_Directions_
Take from the records below each line that holds "gear".

_Records_

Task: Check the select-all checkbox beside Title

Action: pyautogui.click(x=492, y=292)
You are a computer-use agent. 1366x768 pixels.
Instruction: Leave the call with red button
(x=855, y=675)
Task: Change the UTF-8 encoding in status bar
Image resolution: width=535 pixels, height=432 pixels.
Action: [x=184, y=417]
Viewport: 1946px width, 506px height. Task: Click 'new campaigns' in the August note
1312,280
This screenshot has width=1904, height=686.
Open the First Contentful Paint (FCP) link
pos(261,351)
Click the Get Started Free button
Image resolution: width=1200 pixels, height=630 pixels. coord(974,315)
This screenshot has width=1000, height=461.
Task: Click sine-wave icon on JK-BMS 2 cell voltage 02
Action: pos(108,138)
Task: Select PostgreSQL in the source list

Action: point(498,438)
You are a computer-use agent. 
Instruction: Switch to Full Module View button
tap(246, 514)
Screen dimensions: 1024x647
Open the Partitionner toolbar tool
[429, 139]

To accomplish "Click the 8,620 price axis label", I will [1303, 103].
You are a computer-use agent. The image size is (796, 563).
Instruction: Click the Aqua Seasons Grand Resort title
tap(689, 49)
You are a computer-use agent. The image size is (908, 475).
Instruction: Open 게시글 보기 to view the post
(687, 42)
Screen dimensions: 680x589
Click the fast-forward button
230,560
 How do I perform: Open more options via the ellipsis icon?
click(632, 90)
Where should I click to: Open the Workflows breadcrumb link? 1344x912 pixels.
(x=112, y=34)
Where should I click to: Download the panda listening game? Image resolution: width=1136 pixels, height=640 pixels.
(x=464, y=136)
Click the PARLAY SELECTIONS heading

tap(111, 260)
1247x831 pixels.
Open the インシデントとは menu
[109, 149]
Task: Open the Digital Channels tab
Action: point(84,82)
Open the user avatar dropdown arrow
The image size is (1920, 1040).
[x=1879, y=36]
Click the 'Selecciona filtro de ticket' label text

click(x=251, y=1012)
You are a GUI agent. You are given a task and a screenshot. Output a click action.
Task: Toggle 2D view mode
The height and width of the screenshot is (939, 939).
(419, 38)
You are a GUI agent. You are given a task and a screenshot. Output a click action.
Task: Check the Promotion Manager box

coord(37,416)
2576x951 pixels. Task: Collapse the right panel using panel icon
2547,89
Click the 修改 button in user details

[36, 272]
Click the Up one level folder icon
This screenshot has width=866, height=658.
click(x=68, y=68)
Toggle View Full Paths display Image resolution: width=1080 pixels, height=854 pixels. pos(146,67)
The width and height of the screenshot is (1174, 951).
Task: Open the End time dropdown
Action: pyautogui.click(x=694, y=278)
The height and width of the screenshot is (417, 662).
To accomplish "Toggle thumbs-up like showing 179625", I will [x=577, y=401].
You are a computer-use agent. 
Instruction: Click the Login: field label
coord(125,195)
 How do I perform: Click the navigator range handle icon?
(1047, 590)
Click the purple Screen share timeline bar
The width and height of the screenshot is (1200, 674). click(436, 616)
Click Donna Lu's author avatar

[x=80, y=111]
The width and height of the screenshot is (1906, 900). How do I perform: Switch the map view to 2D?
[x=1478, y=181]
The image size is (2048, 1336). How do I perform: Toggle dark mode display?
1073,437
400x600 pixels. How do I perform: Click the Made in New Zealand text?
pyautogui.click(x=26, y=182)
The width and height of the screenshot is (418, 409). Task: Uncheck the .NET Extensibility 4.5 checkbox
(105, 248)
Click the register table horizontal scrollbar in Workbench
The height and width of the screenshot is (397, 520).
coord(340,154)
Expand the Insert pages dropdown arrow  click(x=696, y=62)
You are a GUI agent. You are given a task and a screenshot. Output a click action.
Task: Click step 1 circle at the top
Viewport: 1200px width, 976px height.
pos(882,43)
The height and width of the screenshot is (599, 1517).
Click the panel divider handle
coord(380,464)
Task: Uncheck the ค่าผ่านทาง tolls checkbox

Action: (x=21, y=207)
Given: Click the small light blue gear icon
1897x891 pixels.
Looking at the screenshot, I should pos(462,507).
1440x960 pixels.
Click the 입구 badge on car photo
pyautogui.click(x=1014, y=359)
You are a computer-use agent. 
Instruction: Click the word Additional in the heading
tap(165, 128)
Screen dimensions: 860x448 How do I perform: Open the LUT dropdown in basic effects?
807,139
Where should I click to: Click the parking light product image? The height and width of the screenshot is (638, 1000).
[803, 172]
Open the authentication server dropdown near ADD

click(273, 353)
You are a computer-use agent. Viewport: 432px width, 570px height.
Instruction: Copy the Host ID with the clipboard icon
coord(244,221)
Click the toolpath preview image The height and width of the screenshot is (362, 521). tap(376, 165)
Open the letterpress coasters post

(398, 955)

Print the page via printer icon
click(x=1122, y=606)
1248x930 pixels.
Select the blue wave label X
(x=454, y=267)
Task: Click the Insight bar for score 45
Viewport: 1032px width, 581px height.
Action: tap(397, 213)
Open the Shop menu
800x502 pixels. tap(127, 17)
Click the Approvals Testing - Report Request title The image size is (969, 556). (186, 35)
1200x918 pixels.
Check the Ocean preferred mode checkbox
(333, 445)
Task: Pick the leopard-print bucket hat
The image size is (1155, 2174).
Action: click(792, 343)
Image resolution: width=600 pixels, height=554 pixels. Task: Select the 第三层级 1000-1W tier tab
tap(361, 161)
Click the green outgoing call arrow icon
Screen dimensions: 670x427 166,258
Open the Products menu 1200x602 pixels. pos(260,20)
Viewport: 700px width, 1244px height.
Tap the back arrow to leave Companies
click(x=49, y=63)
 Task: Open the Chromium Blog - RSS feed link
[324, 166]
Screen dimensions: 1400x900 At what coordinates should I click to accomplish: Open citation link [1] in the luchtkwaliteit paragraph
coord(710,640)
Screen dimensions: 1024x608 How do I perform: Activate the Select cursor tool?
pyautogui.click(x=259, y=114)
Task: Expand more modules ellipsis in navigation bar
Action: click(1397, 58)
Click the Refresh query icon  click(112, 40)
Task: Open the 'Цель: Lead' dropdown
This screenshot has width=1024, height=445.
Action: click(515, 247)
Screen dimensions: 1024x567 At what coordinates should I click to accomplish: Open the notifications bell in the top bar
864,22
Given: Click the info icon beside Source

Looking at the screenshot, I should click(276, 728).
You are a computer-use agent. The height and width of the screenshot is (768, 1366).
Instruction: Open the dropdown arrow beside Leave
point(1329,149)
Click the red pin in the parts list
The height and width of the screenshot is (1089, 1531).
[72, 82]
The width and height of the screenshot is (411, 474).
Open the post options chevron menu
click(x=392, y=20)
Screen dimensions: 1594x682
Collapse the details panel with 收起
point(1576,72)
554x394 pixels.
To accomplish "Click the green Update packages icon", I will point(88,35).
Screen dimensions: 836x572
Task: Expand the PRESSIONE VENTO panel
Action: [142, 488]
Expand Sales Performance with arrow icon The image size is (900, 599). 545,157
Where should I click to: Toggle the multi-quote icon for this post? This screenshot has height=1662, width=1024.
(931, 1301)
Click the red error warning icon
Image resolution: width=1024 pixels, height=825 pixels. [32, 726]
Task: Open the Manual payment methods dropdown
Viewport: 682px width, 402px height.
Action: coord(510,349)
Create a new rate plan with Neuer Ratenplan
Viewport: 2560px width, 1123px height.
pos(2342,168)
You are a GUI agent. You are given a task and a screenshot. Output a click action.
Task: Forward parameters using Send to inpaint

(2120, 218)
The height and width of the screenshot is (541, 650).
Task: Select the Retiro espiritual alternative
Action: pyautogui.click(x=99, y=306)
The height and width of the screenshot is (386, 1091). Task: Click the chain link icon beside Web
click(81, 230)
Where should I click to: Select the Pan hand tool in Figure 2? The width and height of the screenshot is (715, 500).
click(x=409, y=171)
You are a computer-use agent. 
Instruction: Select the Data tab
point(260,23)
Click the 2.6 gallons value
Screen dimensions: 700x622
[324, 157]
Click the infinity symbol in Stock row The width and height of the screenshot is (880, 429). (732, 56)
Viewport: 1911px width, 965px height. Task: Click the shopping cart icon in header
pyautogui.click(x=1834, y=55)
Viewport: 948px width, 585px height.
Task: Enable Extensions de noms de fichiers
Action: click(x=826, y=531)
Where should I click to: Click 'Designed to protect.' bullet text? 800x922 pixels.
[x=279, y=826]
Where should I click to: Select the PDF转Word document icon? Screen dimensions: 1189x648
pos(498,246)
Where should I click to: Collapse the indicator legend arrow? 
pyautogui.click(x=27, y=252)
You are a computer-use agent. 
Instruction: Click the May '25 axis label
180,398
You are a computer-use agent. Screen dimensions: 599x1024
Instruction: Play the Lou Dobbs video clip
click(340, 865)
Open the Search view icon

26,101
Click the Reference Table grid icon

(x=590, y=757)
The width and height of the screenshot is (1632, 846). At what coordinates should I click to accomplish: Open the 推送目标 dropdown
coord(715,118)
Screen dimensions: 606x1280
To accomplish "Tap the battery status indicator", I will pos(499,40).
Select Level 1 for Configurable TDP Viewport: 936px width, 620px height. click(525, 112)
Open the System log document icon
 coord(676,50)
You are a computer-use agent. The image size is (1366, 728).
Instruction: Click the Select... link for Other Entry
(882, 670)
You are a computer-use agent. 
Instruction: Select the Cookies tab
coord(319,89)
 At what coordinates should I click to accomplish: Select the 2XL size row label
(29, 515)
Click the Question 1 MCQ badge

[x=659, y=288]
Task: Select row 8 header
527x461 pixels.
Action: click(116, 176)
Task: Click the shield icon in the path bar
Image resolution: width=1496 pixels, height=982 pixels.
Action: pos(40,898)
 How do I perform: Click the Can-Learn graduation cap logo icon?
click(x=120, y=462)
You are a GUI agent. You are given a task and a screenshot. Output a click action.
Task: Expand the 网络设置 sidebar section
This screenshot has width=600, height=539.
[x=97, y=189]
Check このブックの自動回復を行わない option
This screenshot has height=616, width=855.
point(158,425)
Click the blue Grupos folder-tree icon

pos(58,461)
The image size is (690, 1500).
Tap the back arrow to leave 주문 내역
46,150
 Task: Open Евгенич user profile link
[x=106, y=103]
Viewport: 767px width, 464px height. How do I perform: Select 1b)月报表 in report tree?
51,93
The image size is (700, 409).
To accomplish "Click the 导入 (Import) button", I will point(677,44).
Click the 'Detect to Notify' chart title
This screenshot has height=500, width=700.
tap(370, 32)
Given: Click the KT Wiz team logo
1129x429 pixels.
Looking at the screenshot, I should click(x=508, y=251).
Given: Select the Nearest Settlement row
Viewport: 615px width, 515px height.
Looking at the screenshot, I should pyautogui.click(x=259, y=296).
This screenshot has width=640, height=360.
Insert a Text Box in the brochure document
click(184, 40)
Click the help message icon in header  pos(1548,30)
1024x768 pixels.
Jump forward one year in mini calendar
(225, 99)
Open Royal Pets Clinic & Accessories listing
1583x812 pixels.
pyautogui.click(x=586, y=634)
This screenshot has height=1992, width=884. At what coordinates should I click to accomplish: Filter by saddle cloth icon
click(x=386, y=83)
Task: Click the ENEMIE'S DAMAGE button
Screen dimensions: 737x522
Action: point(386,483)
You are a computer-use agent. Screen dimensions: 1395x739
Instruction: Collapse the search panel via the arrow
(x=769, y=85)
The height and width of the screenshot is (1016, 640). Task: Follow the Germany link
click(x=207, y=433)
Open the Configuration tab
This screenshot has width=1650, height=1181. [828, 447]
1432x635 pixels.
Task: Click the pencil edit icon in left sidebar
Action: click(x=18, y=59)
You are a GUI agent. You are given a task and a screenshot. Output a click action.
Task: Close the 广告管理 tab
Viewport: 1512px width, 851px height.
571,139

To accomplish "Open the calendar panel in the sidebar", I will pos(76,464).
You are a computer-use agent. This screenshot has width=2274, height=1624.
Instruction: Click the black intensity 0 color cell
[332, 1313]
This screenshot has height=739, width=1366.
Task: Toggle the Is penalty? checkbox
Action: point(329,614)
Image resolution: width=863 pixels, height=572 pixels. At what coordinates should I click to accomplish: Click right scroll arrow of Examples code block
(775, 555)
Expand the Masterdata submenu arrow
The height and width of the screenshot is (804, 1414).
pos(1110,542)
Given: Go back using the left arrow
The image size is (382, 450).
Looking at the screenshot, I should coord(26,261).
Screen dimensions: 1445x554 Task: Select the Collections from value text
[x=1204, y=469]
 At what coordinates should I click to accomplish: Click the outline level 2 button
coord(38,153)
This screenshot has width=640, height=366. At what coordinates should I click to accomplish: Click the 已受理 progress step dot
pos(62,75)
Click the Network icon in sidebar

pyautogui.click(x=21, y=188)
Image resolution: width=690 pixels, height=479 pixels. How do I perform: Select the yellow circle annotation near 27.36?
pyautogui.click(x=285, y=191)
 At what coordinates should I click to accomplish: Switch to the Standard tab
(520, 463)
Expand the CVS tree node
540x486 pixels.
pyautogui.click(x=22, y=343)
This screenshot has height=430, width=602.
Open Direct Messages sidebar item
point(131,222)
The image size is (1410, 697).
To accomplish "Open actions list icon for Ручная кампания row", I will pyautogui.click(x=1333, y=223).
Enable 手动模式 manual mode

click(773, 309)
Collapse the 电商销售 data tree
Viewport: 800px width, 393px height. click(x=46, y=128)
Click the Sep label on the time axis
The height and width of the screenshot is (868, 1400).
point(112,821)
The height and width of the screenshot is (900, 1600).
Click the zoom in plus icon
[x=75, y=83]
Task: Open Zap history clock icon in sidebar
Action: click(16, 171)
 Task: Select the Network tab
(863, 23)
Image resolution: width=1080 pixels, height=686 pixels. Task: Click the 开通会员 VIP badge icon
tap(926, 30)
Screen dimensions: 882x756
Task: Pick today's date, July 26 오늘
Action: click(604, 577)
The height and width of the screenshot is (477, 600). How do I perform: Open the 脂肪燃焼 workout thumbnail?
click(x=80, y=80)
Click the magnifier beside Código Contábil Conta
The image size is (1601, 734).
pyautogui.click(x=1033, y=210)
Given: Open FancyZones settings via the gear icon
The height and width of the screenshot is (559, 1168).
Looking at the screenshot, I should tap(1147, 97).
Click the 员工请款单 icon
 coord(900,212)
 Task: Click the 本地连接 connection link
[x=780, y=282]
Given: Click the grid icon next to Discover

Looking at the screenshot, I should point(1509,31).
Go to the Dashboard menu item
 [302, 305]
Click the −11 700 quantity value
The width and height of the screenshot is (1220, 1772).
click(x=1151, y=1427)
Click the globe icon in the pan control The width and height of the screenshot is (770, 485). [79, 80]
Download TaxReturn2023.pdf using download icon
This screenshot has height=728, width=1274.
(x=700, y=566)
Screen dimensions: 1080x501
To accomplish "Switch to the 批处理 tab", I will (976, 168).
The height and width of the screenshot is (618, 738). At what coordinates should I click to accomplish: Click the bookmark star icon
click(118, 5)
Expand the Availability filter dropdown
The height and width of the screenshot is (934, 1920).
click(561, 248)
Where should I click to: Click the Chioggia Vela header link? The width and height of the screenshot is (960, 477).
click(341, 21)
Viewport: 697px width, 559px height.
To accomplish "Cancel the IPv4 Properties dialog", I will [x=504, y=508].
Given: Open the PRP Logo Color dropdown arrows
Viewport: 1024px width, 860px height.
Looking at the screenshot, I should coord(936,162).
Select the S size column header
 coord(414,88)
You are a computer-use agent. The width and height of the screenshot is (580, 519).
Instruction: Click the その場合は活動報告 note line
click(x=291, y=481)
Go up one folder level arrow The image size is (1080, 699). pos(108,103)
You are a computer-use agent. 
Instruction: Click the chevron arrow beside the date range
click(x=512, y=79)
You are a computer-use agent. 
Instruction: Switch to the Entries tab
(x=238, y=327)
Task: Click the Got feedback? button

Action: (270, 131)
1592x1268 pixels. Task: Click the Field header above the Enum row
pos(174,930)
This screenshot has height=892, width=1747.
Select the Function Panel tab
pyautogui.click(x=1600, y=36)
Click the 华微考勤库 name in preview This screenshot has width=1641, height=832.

_Finished task_
Given: Click the small light blue gear icon
Given: Open FancyZones settings via the gear icon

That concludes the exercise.